Bacaan Tersedia:
"""

Konsep-konsep struktural setiap disiplin dapat diajarkan pada siswa, yang bagi
mereka, hal ini kan menjadi sistem memproses informasi – semua konsep tersebut
menjadi peta intelektual yang dapat digunakan oleh siswa untuk menganalisis
ranah-ranah tertentu dan memecahkan masalah-masalah dalam ranah-ranah
tersebut. Contoh, siswa dapat menggunakan konsep-konsep ekonomi untuk
menganalisis peristiwa-peristiwa dari sudut pandang ekonomi. Misalnya saja, kita
menyajikan studi kasus yang menunjukkan data neraca saldo perusahaan dagang
dengan akun dan harganya, serta keterangan penyesuaian akhir periode (31
Desember). Jika siswa menganalisis kasus ini, mereka akan mengkatalogkan
beberapa ruang lingkup konsep seperti neraca saldo, jurnal penyesuaian, dan
kertas kerja, dan laporan keuangan perusahaan.
Gagasan Ausubel dalam Joyce (2009: 285) menggunkan dua prinsip yang saling
berhubungan satu sama lain yaitu pertama, diferensiasi progresif (progressive
differentiation) untuk menuntun pengelolaan materi dalam bidang-bidang mata
pelajaran sehingga konsep-konsep tentang materi tersebut dapat menjadi bagian
yang stabil dalam struktur kognitif siswa dan kedua, rekonsiliasi integratif
93
(integrative reconciliation) untuk menggambarkan peran intelektual siswa.
Diferensiasi progresif berarti bahwa gagasan-gagasan yang paling umum dari
suatu disiplin disajikan pertama kali, kemudian diikuti dengan perincian dan
ketelitian. Rekonsiliasi integratif berarti bahwa gagasan-gagasan baru seharusnya
dihubungkan secara sadar dengan materi yang dipelajari sebelumnya. Dengan kata
lain rangkaian kurikulum harus dikelola sehingga pembelajaran yang berurutan
terhubung secara cermat dengan apa telah disajikan sebelumnya. Jika seluruh
bahan materi dikonseptualisasikan dan disajikan menurut diferensiasi progresif
maka rekonsiliasi integratif secara alamiah akan turut mengikuti. Meski demikian
hal ini tetap mensyaratkan adanya kerjasama aktif siswa.

"""

Data Terkumpul:

"""

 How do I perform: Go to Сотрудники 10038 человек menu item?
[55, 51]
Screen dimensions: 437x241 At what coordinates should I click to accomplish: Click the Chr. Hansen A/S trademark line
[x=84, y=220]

"""

Perintah Soal 1: Dalam bacaan tentang gagasan Ausubel, apa arti diferensiasi progresif?
Perintah Soal 2:
Tentukan apakah setiap pernyataan berikut sesuai dengan bacaan tentang gagasan Ausubel. Jawab ya atau tidak, lalu kutip kata-kata bacaan yang menjadi penentunya.
(a) Rekonsiliasi integratif berarti gagasan baru dihubungkan secara sadar dengan materi yang sudah dipelajari.
(b) Dalam diferensiasi progresif, perincian disajikan lebih dulu daripada gagasan yang paling umum.
(c) Studi kasus perusahaan dagang dalam bacaan memuat keterangan penyesuaian akhir periode.
Perintah Soal 3: Lanjutkan bacaan tentang diferensiasi progresif dan rekonsiliasi integratif, dimulai setelah kalimat terakhirnya.

Jawaban Latihan 1: Gagasan-gagasan yang paling umum dari suatu disiplin disajikan pertama kali, kemudian diikuti dengan perincian dan ketelitian.

Jawaban Latihan 2:
(a) Ya: "gagasan-gagasan baru seharusnya dihubungkan secara sadar dengan materi yang dipelajari sebelumnya"
(b) Tidak: "gagasan-gagasan yang paling umum dari suatu disiplin disajikan pertama kali"
(c) Ya: "keterangan penyesuaian akhir periode (31 Desember)"

Jawaban Latihan 3:
2.3 Hasil Penelitian yang Relevan
Peningkatan kompetensi guru dengan perbaikan strategi, metode, dan teknik
mengajar terus dilakukan demi keberhasilan pencapaian hasil belajar yang
maksimal. Adapun beberapa hasil penelitian yang relevan dengan pembelajaran
kooperatif mencari pasangan (make a match) akan dibahas sebagai berikut.
Berdasarkan penelitian yang dilakukan Sunarwan (2008) dengan judul
“Efektivitas penggunaan kartu aljabar dalam meningkatkan penguasaan konsep
aljabar matematika pada siswa kelas VIII SMP N 22 Bandar Lampung tahun
pelajaran 2006-2007” menyimpulkan kemampuan awal tinggi pembelajaran
dengan kartu aljabar lebih efektif dapat meningkatkan penguasaan konsep aljabar
dibandingkan dengan LKS dengan kemampuan awal tinggi. Pembelajaran
berdampak positif dapat meningkatkan dan mengembangkan kemampuan siswa
secara optimal dalam penanaman konsep aljabar. Adapun hubungan ini dengan
94
penelitian yang akan kami bahas pembelajaran dengan kartu mencari pasangan
(make a match) akan lebih efektif dapat meningkatkan penguasaan konsep
pengikhtisaran akuntansi perusahaan dagang.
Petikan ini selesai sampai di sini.